Für die Passage Places II, Water and air (»Lieblingsort«) (»Orte II, Wasser und Luft (›Lieblingsort‹)« hat Bianca Bongers im Vorfeld die Musikerinnen des Trio Catch nach deren eigenen Lieblingsorten gefragt. Die drei in Hamburg ansässigen Ensemblemitglieder nannten unter anderem die Alster, wo sie regelmäßig ein Gefühl der Freiheit und der Weiträumigkeit verspüren, selbst wenn sich dort viele Leute tummeln. Bianca Bongers überlegte sich daraufhin, bei welchem Ort in Haarlem sie ähnliche Eindrücke hat. Ihr fiel eine Brücke über den Fluss Spaarne ein, in der Nähe des traditionsreichen Teylers Museum für Natur- und Technikgeschichte. Auf der Brücke spüre sie – mitten in der Stadt – nichts als Wasser und Luft, so die Komponistin. Tatsächlich wirkt dieser Abschnitt von Surrounded by Air – Appearance III wie ein klingendes Mobile: Luftig, schwebend, obertonreich, mit kurzen Umspielungen und Trillern. Wellenartige Figuren kommen und gehen. Die Musik erinnert an manche filigranen Strukturen in der traditionellen Musik Ostasiens, nicht zuletzt auch durch pentatonisch geprägte Wendungen. Diese tonale Färbung sei in ihrer Musik indes intuitiv entstanden, so die Komponistin, nicht auf der Basis einer theoretisch gefassten Entscheidung für ein tonales System.
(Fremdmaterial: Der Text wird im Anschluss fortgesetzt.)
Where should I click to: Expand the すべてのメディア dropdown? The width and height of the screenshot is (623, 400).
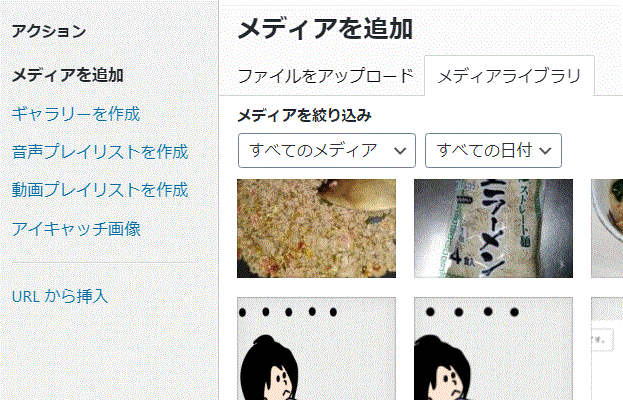point(327,151)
Ganz andere Eindrücke finden sich in der Schlusspassage Places III, purple flower meadow (»Orte II, Wiese mit violetten Blumen«). Hier hat die Musik eine gesprenkelte Textur, mit Arpeggien und Wellenbewegungen in großen Intervallsprüngen, ein klingender Mikrokosmos, der sich aus dem ausbalancierten Nebeneinander unabhängig voneinander verlaufender einzelner Einsätze in den Instrumenten ergibt. Die hier entstehenden Zusammenklänge, Konsonanzen und Dissonanzen, werden immer wieder neu ausgehandelt. Wie das lebendige Nebeneinander auf einer intakten Wiese mit üppiger Flora und Fauna.